Ronson oferuje w kilku warszawskich inwestycjach spłatę za klienta odsetek od kredytu hipotecznego i opłacanie czynszu przez rok. Szacuje, że w zależności od mieszkania dofinansowanie może miesięcznie wynieść od 1,5 do nawet 6,5 tys. zł. JW Construction obniża ceny wybranych mieszkań do poziomu, który pozwoli na płacenie takiej raty kredytu, jakiej kupujący mógłby oczekiwać, biorąc udział w programie „Rodzina na swoim” rozciągniętym nie na 8 lat (tak długo rząd płaci połowę odsetek od kredytu), lecz na 30 lat. Krakowski Atal oferuje 5–10 tys. zł do wykorzystania w jednej z sieci marketów budowlanych, a Robyg przy zakupie mieszkania w Gdańsku dopłaca przez rok do miejsca w prywatnym przedszkolu. Czesne – 590 zł miesięczne.
– Obniżanie ceny już nie wystarczy. W miesiąc jedna firma potrafi wprowadzić tyle promocji, ile wcześniej przez rok – twierdzi Katarzyna Kuniewicz z firmy Reas monitorującej rynek deweloperski.
Sprzedawcy mieszkań wiedzą, że aby przyciągnąć klientów, muszą mieć coś specjalnego dla każdego – dla tych, którym zależy na jak największym rabacie gotówkowym, na wykończeniu mieszkania w cenie czy na zmianie harmonogramu wpłat.
Reklama
Skala promocji wskazuje, że deweloperzy niemal rozpaczliwie walczą o klientów. Jednak obserwatorzy rynku uspokajają, że sytuacja nie jest tak zła. – Większość promocji była starannie przygotowywana z kwartał przed wprowadzeniem na rynek. To dobrze skalkulowane działania, na których deweloperzy nie ponoszą strat – twierdzi specjalistka z Reas.

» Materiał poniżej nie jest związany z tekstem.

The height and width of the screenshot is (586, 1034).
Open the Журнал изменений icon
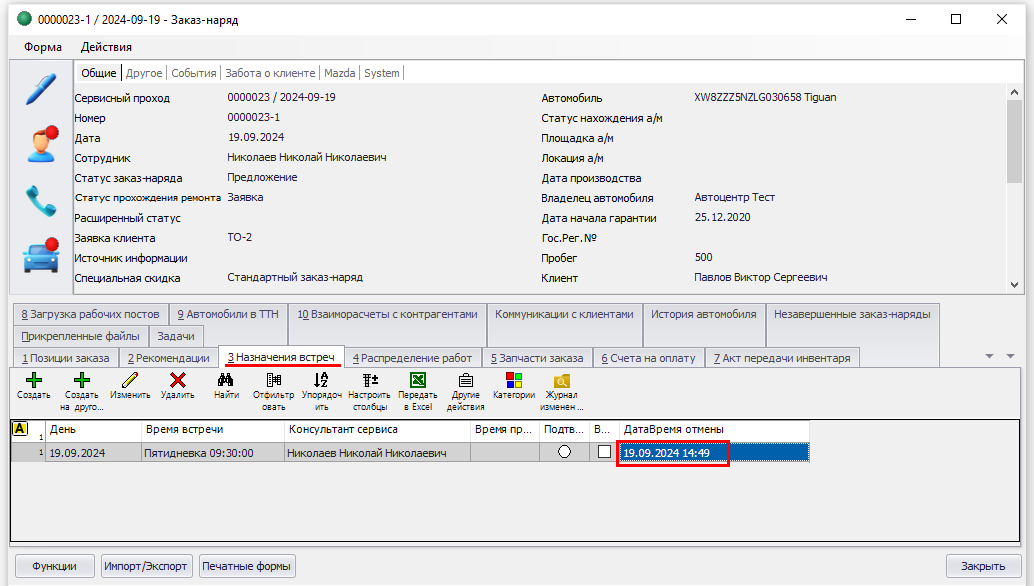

Deweloperzy o promocjach też mówią spokojnie. Tomasz Łapiński, dyrektor finansowy Ronsona, szacuje, że najnowsza promocja firmy może się przełożyć procentowo na jednocyfrowy rabat wobec wyjściowej ceny mieszkania. Dofinansowanie zakupów oferowane przez Atal na lokal o powierzchni 50 mkw. w cenie 6 tys. zł za metr to blisko 2 proc. Takiej wielkości rabaty można uzyskać przy typowych negocjacjach cenowych.
Jeśli chodzi o marże, branża jest w całkiem niezłej kondycji. Choć z powodu spadku cen w ostatnich miesiącach ich poziom się obniża, wśród najbardziej rentownych spółek na giełdzie marże brutto na sprzedaży utrzymują się powyżej 20 proc.
Analitycy spodziewają się jednak, że walka między deweloperami przełoży się na wyższe koszty sprzedaży i marketingu. – Ten wyścig przeciągnie się też na 2013 rok. Dopóki liczba mieszkań w ofercie znacząco nie spadnie, nowy program rządowy nie zastąpi „Rodziny na swoim”, banki nie poluzują polityki kredytowej, a ceny będą nadal spadać, branża będzie robiła wszystko, aby znaleźć chętnych na gotowe lokale – ocenia Maciej Wewiórski z IDM.
Dodaje, że spółki będą chwytały się wszelkich sposobów sprzedaży nie tylko po to, aby nie zostać w tyle za konkurencją z zapasem zbyt drogich mieszkań. Do walki o klientów będą ich przymuszać kredytodawcy i obligatariusze, którzy bardzo niechętnie przesuwają teraz terminy spłat pieniędzy pożyczonych na sfinansowanie inwestycji.